Fetal inheritance of parental mutations in family A. A, For paternal inheritance, SNPs that were homozygous in the mother and heterozygous in the father were selected. The paternal-specific SNP alleles transmitted to the proband belonged to the haplotype linked with the proband's mutation (M_pa, red). The paternal-specific SNP alleles not present in the proband belonged to the haplotype not linked with the proband's mutation (N_pa, blue). B, For maternal inheritance, SNPs that were heterozygous in the mother and homozygous in the father were classified into type α- or type β-SNPs. For type α-SNPs, the paternal alleles were the same as those on M_ma (red). The equal representation of M_ma and N_ma alleles in the maternal plasma indicated that the fetus had inherited N_ma from the mother. For type β-SNPs, the paternal alleles were the same as those of N_ma (blue). The overrepresentation of N_ma alleles in the maternal plasma also indicated that the fetus had inherited N_ma from the mother. C, Parental haplotype blocks are denoted by arrows along the entire targeted region.
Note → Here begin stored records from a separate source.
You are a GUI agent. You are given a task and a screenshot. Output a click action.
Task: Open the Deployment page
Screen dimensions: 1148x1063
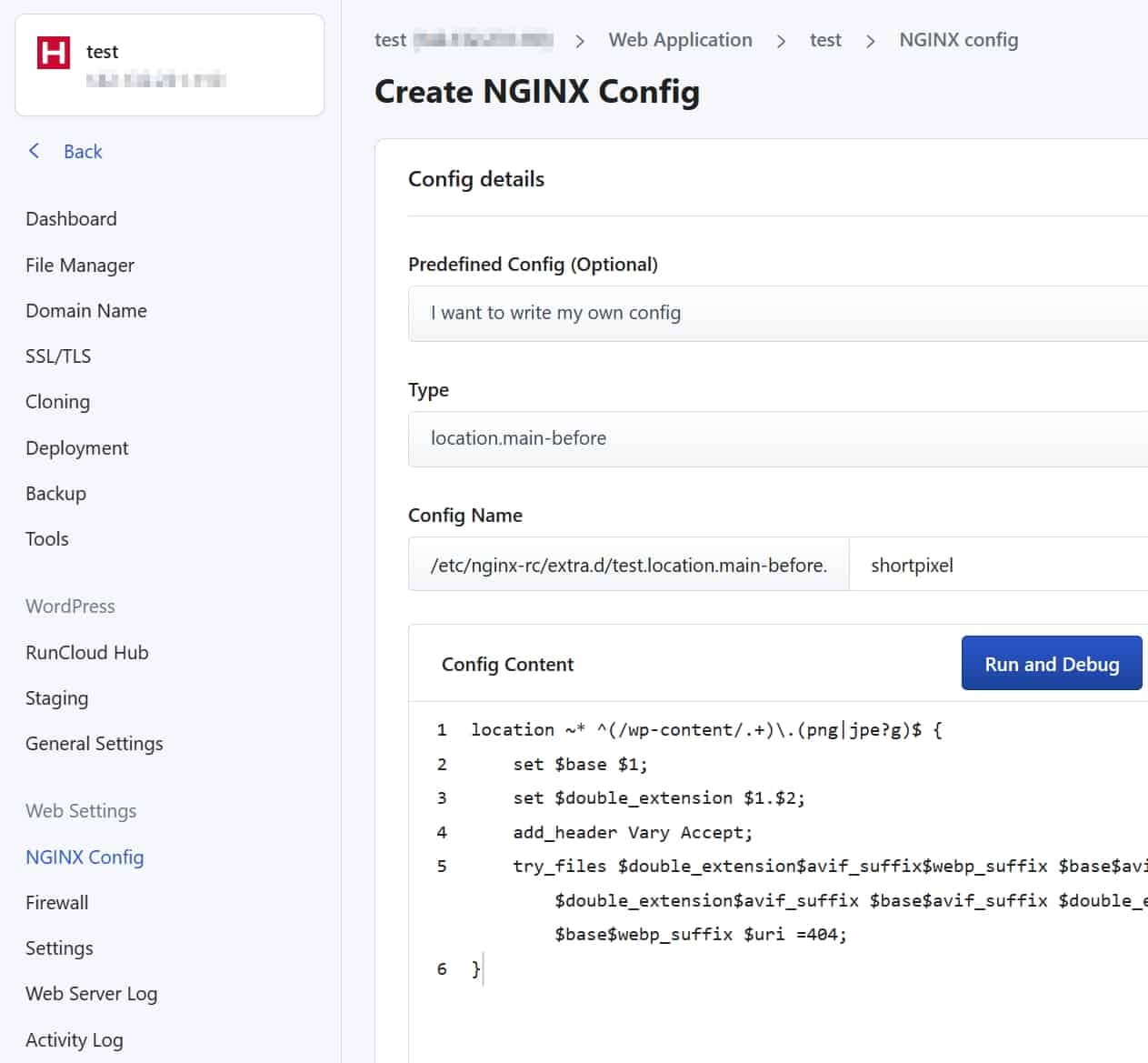point(77,448)
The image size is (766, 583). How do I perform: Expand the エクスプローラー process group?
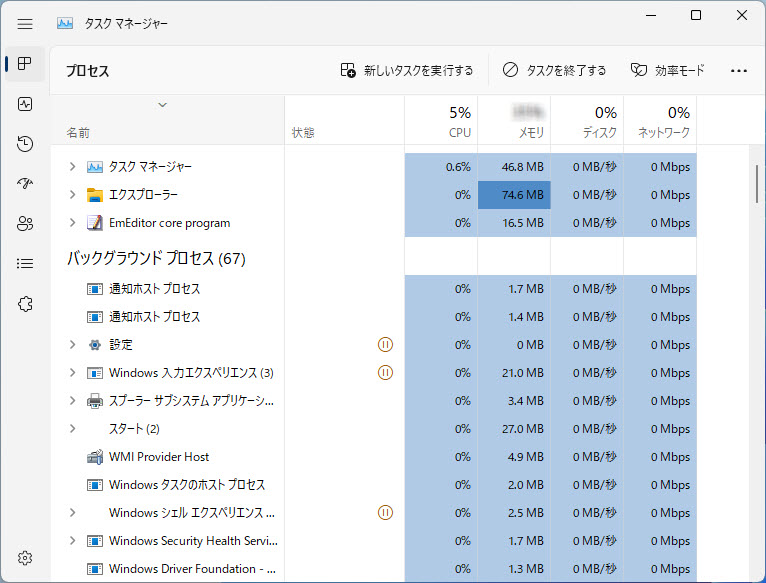[x=72, y=195]
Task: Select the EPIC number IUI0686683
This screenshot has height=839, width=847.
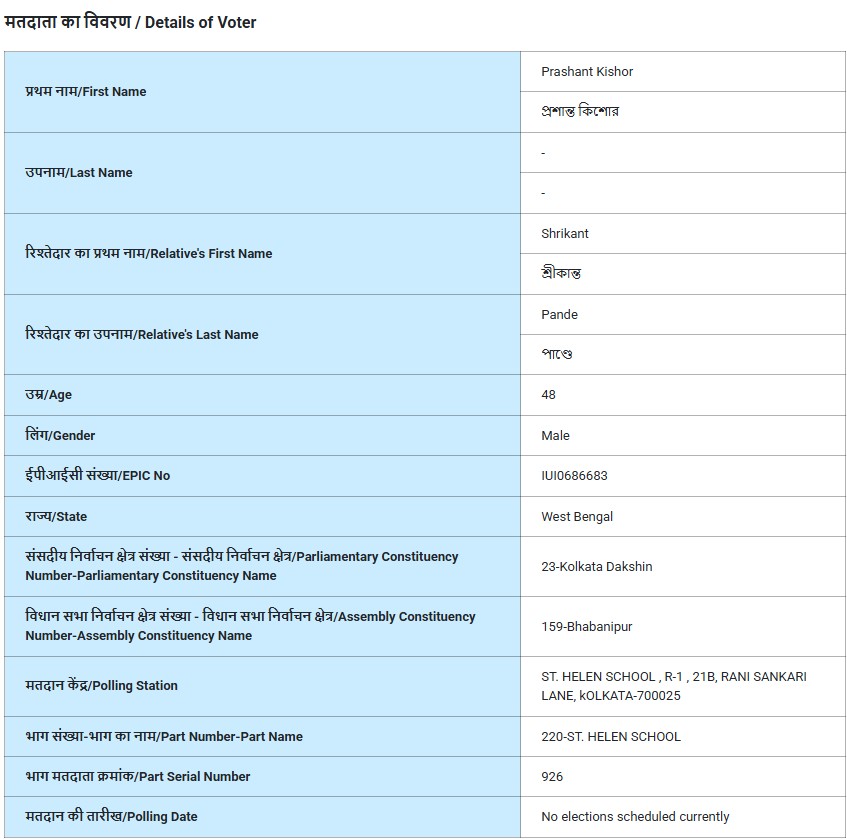Action: pos(574,476)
The tail and tip of an arrow denote the start and end, respectively, of a RHDO block, established analytically from the telomeric to the centromeric end. Left, Paternal inheritance analysis resulted in 14 paternal haplotype blocks, represented by red arrows, all indicating the inheritance of M_pa. Prenatal determination of the fetal inheritance status was made according to the haplotype block spanning the CYP21A2 gene, indicated with a thick red arrow. Right, Maternal inheritance analysis resulted in six and one SPRT classifications using type α- and type β-SNPs, respectively. The haplotypes established by the type α- and β-SNPs are represented by upper and lower half-arrows, respectively. The fetus had inherited N_ma from the mother by both type α- and β-SNPs. The SPRT classification near the centromeric end indicated that a recombination event had occurred. Grey line, targeted region spanning chromosome 6: 24,954,958–38,933,706. Dotted line and green box, CYP21A2 gene on chromosome 6: 32,006,093–32,009,447. D, RHDO analysis showing SPRT classification process using type α-SNPs on chromosome 6: 31,161,210–33,431,319 (i) or type β-SNPs on chromosome 6: 24,958,935–32,972,690 (ii). For details, please refer to Supplemental Methods.

Figure 4.

Fetal haplotype analysis in families A to N. A haplotype block is indicated by an arrow. The tail and tip of an arrow denotes the start and end, respectively, of a haplotype block, established analytically from the telomeric to the centromeric end. Left, Fetal inheritance of the paternal haplotype was determined by the presence of paternal-specific SNP alleles in maternal plasma DNA samples. The haplotype block spanning the CYP21A2 gene is denoted by a thick arrow in each family. Right, Fetal inheritance of the maternal haplotype was determined by RHDO analysis. Haplotype blocks within chromosome 6, 28–35 Mb, are shown. Upper and lower half-arrows denote the SPRT classification made by type α- or type β-SNPs, respectively. The SPRT classification spanning the CYP21A2 gene region, denoted by a thick half-arrow, indicates the maternal haplotype inherited by the fetus. Notably, the mother and father of families G and H, respectively, were heterozygous for two CYP21A2 gene mutations themselves. Targeted MPS analysis indicated that the fetuses in both families had inherited the haplotypes linked to the proband's mutations from the affected parents. The dotted lines indicate the location of the CYP21A2 gene (green box). The haplotype blocks of several samples are partially shown, as indicated by a line without an arrow tip toward the centromeric end. In family H, a recombination event in the maternal allele, which occurs outside of the chromosomal region displayed above, is not shown.